BEGIN RECORDS

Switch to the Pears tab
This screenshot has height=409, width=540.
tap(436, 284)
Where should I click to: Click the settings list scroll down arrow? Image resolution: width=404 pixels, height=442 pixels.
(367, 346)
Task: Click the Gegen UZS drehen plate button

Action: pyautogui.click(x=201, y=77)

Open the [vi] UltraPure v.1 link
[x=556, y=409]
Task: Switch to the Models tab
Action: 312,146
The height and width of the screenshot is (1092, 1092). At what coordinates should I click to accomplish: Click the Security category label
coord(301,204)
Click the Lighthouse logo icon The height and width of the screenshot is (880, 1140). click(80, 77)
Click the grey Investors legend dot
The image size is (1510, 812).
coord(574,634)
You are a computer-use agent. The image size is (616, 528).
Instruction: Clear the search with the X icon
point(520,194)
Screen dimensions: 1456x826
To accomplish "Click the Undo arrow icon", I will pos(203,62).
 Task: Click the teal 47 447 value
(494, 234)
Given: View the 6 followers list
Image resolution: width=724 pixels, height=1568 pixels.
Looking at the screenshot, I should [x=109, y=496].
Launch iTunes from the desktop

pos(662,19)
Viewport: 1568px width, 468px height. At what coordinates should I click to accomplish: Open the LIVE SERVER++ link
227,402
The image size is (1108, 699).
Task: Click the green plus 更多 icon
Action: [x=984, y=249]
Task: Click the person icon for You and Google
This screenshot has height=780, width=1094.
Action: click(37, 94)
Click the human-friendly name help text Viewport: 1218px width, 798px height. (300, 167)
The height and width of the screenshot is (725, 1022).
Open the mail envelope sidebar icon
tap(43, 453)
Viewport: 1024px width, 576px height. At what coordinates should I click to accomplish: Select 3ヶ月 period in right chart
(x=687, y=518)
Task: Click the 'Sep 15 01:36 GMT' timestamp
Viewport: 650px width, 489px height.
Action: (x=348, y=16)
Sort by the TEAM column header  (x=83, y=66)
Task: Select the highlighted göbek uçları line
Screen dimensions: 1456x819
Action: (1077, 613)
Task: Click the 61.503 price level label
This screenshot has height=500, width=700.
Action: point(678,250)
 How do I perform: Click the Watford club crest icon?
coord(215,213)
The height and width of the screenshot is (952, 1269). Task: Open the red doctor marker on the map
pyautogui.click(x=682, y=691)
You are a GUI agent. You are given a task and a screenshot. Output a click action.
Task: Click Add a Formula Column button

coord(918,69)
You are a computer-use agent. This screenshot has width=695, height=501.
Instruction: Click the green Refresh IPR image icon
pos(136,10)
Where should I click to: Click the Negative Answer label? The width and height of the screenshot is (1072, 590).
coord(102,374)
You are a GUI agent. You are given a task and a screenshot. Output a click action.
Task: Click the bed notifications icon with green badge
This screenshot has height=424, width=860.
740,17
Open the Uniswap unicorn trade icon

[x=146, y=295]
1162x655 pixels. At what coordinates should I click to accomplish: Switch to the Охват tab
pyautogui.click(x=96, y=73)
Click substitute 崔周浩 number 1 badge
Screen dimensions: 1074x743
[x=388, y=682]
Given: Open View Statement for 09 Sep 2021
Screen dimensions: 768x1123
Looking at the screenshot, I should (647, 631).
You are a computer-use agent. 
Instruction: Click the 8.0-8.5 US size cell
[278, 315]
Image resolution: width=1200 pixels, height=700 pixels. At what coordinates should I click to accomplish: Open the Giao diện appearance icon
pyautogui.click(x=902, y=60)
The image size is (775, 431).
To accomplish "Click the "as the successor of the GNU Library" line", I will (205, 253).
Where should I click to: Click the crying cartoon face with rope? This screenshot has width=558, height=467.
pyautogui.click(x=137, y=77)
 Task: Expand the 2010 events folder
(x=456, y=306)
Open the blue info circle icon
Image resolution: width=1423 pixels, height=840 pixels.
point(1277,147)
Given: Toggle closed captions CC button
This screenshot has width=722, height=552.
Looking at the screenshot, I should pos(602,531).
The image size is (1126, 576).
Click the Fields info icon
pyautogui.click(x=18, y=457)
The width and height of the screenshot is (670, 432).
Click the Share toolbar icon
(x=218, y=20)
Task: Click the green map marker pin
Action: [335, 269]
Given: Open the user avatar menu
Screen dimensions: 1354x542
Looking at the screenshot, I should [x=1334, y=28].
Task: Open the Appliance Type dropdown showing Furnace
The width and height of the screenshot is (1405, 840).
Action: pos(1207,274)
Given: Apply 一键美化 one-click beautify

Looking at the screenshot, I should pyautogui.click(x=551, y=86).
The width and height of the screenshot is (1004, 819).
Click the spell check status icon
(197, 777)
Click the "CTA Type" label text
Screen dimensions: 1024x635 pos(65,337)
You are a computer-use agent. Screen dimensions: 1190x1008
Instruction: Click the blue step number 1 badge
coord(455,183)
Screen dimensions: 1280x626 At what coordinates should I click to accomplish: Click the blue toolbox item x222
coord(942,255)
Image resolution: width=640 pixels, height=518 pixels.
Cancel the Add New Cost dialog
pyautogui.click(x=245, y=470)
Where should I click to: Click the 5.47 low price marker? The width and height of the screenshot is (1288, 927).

END RECORDS

**WORK TO BE COMPLETED:** Only the lines from the one containing "Open the blue info circle icon" through the last line of the material belong in your answer; output them exactly.

**OUTPUT FOR THIS TASK:**
Open the blue info circle icon
Image resolution: width=1423 pixels, height=840 pixels.
point(1277,147)
Given: Toggle closed captions CC button
This screenshot has width=722, height=552.
Looking at the screenshot, I should pos(602,531).
The image size is (1126, 576).
Click the Fields info icon
pyautogui.click(x=18, y=457)
The width and height of the screenshot is (670, 432).
Click the Share toolbar icon
(x=218, y=20)
Task: Click the green map marker pin
Action: [335, 269]
Given: Open the user avatar menu
Screen dimensions: 1354x542
Looking at the screenshot, I should [x=1334, y=28].
Task: Open the Appliance Type dropdown showing Furnace
The width and height of the screenshot is (1405, 840).
Action: pos(1207,274)
Given: Apply 一键美化 one-click beautify

Looking at the screenshot, I should pyautogui.click(x=551, y=86).
The width and height of the screenshot is (1004, 819).
Click the spell check status icon
(197, 777)
Click the "CTA Type" label text
Screen dimensions: 1024x635 pos(65,337)
You are a computer-use agent. Screen dimensions: 1190x1008
Instruction: Click the blue step number 1 badge
coord(455,183)
Screen dimensions: 1280x626 At what coordinates should I click to accomplish: Click the blue toolbox item x222
coord(942,255)
Image resolution: width=640 pixels, height=518 pixels.
Cancel the Add New Cost dialog
pyautogui.click(x=245, y=470)
Where should I click to: Click the 5.47 low price marker? The width and height of the screenshot is (1288, 927).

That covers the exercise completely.